### AIM OF THE EXERCISE
Show each line of the items below that contains the word "pixels", copying every such line in full.

### DATA EXTRACT

******************************

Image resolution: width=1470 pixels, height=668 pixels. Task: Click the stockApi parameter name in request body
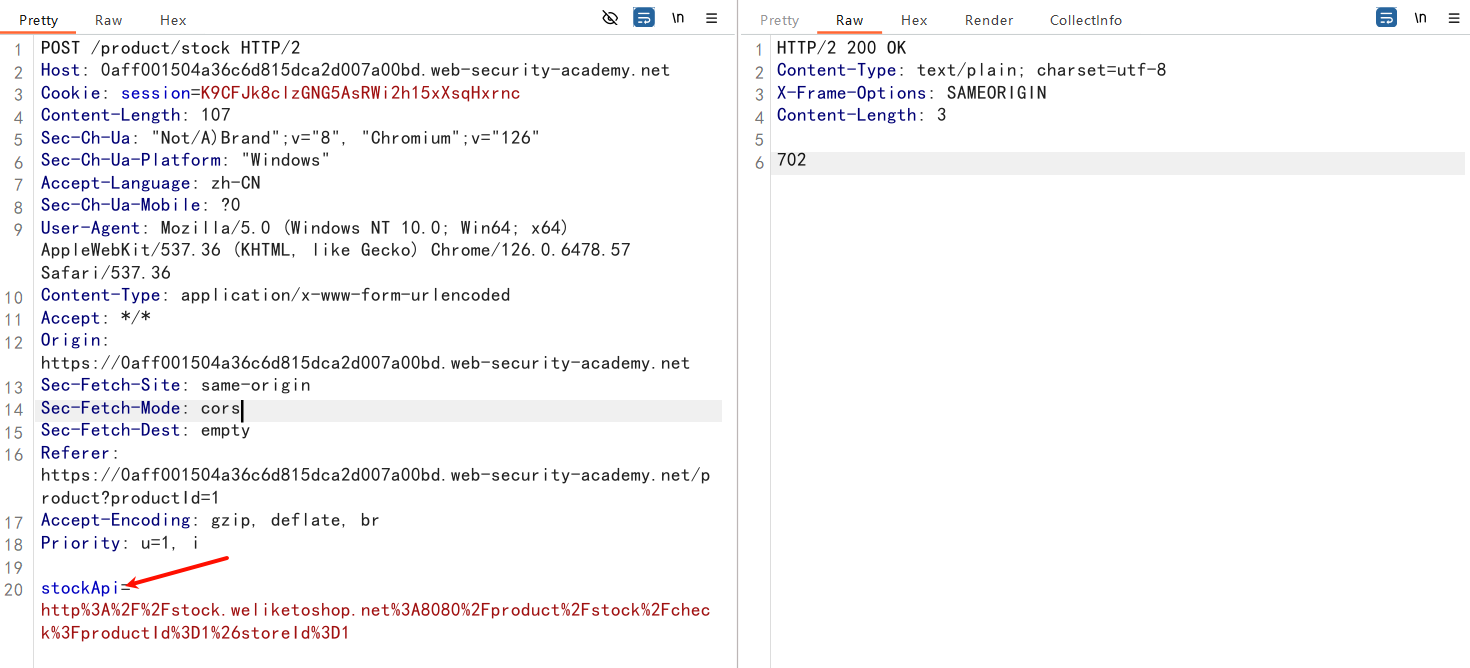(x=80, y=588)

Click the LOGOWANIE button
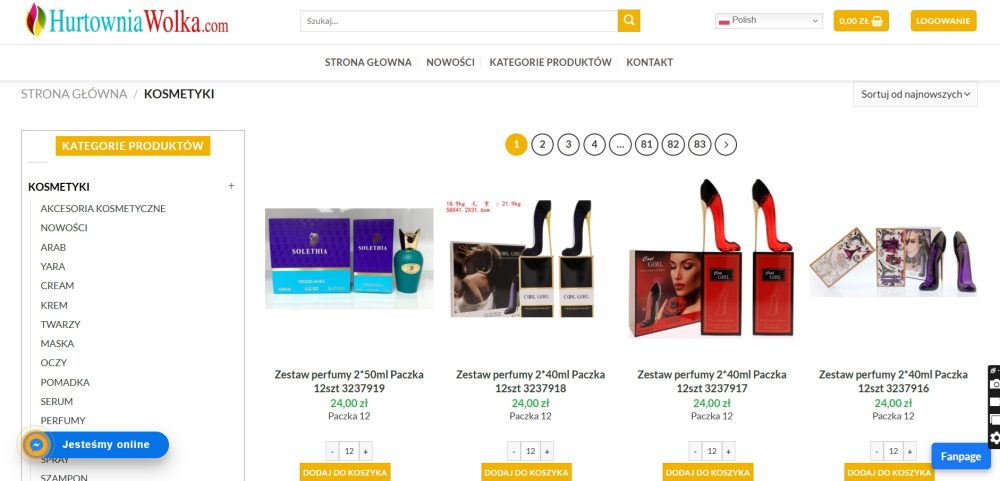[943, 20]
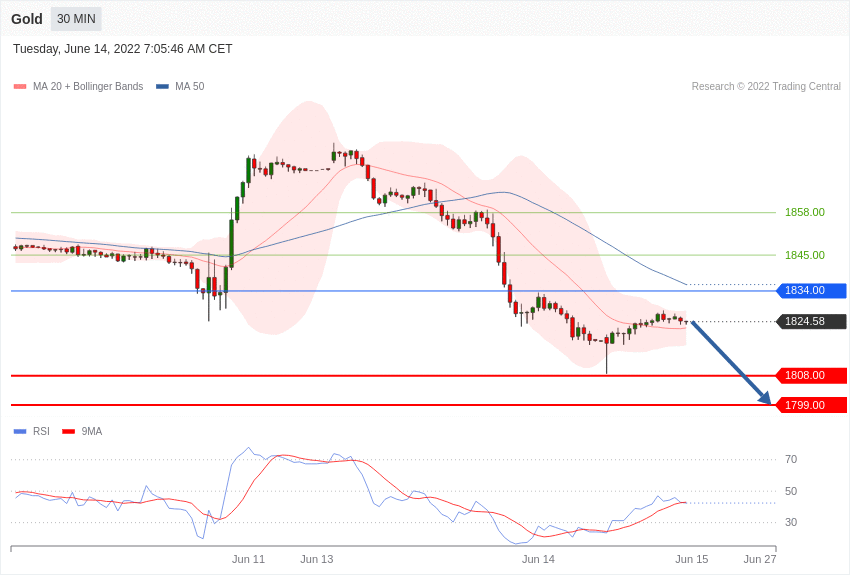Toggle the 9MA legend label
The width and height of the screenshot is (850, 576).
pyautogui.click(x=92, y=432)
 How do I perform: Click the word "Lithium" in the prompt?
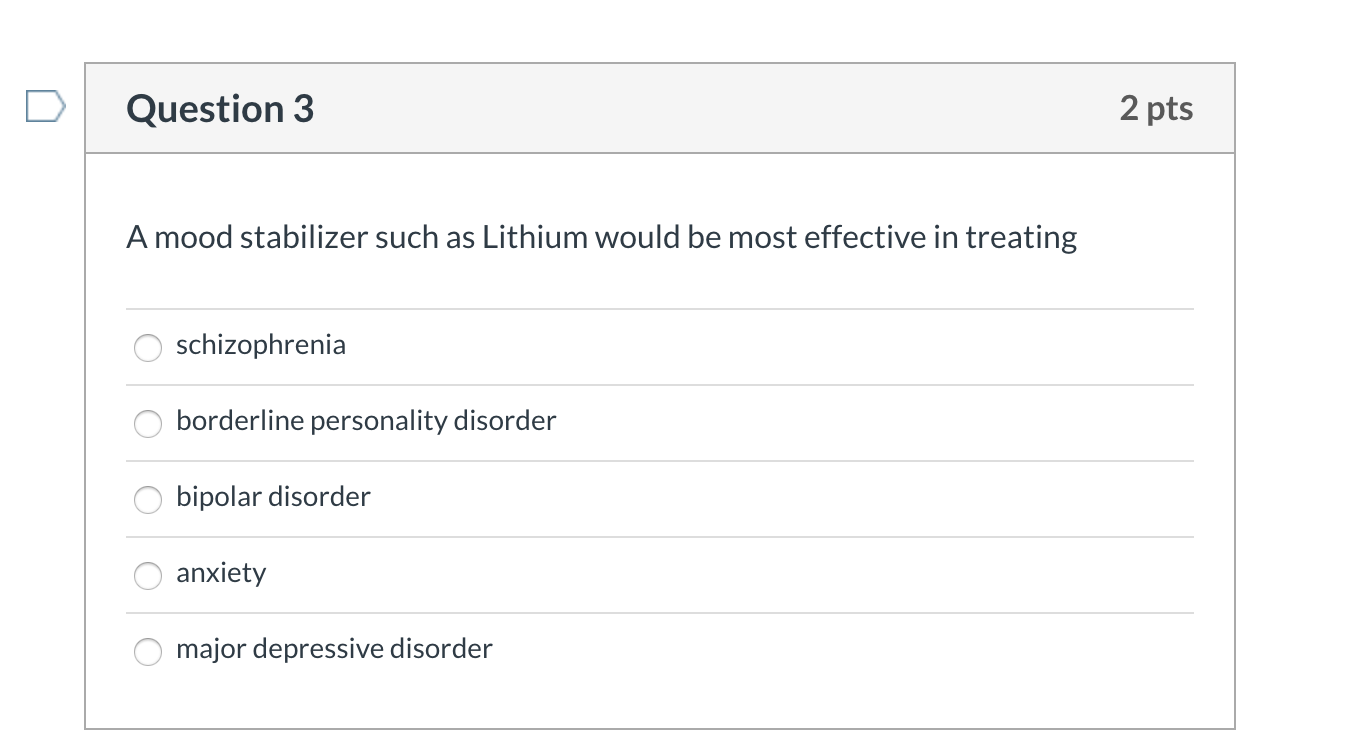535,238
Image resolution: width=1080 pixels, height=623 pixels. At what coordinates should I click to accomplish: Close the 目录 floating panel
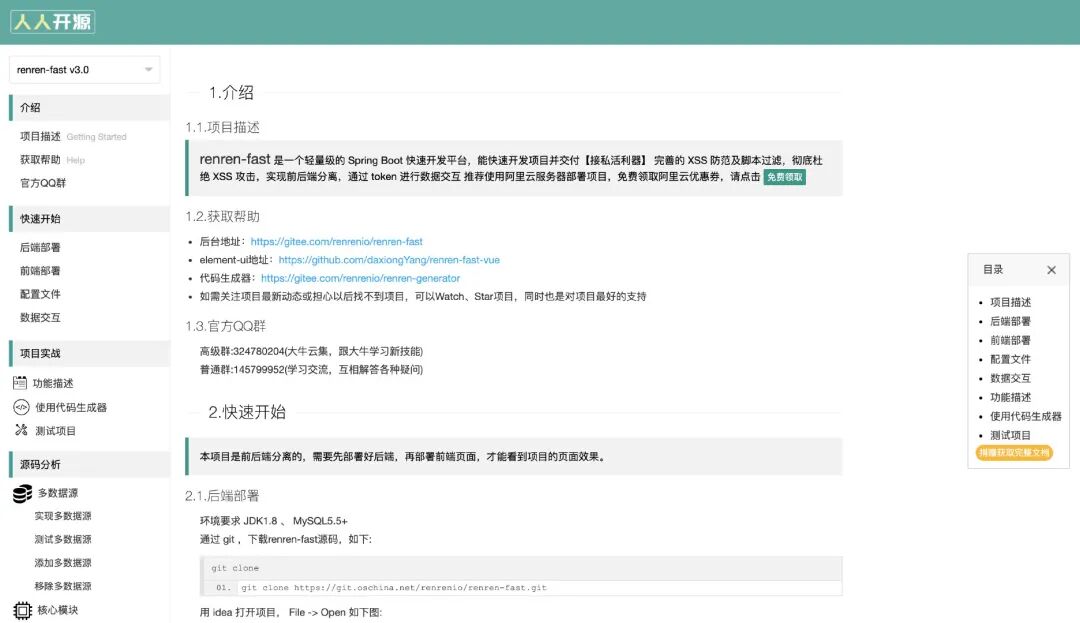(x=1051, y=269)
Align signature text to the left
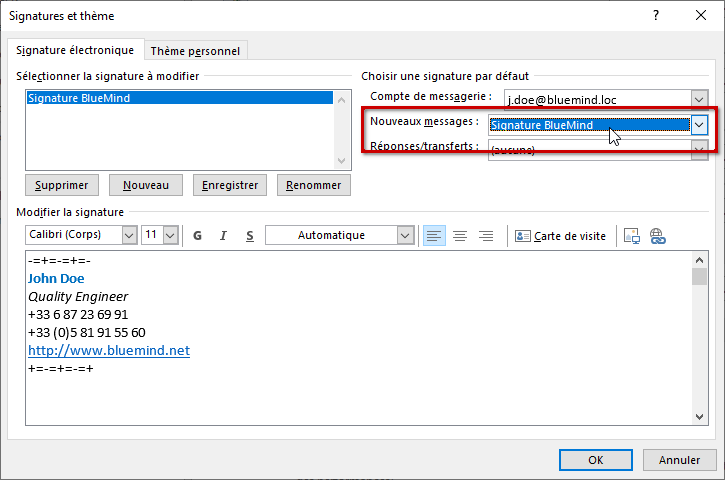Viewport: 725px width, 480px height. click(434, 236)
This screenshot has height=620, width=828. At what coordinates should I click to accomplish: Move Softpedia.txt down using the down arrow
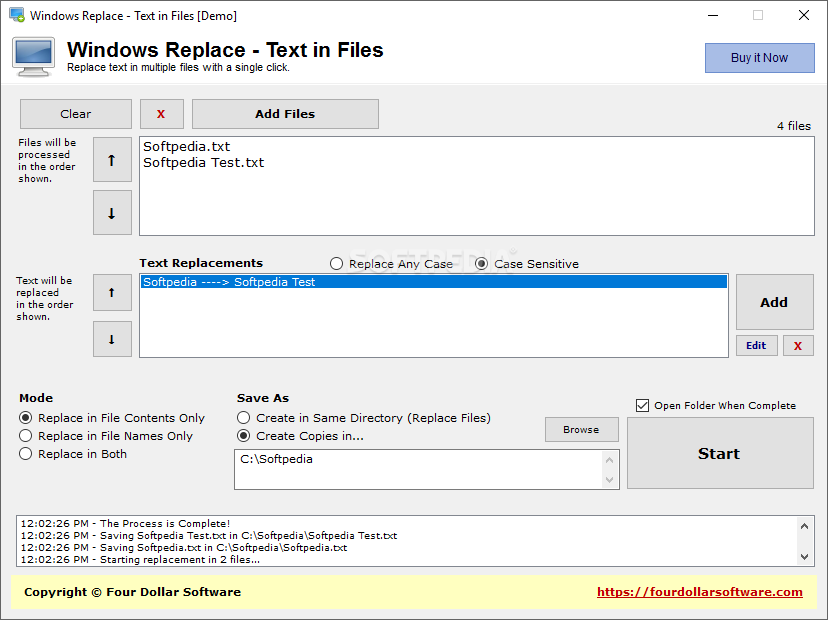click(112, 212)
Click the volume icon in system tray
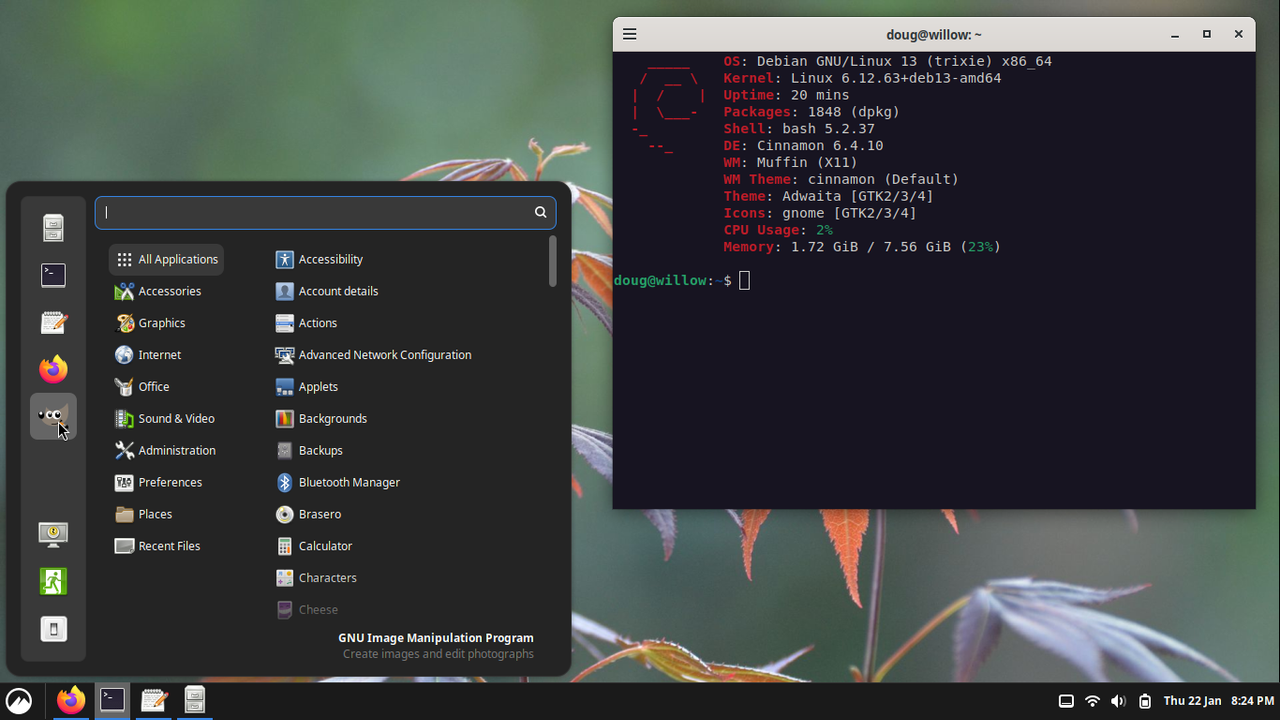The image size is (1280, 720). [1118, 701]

******************************

### EXERCISE ANSWER
Image resolution: width=1470 pixels, height=668 pixels. Task: Click the stockApi parameter name in request body
Image resolution: width=1080 pixels, height=623 pixels. At what coordinates should I click to accomplish: Close the 目录 floating panel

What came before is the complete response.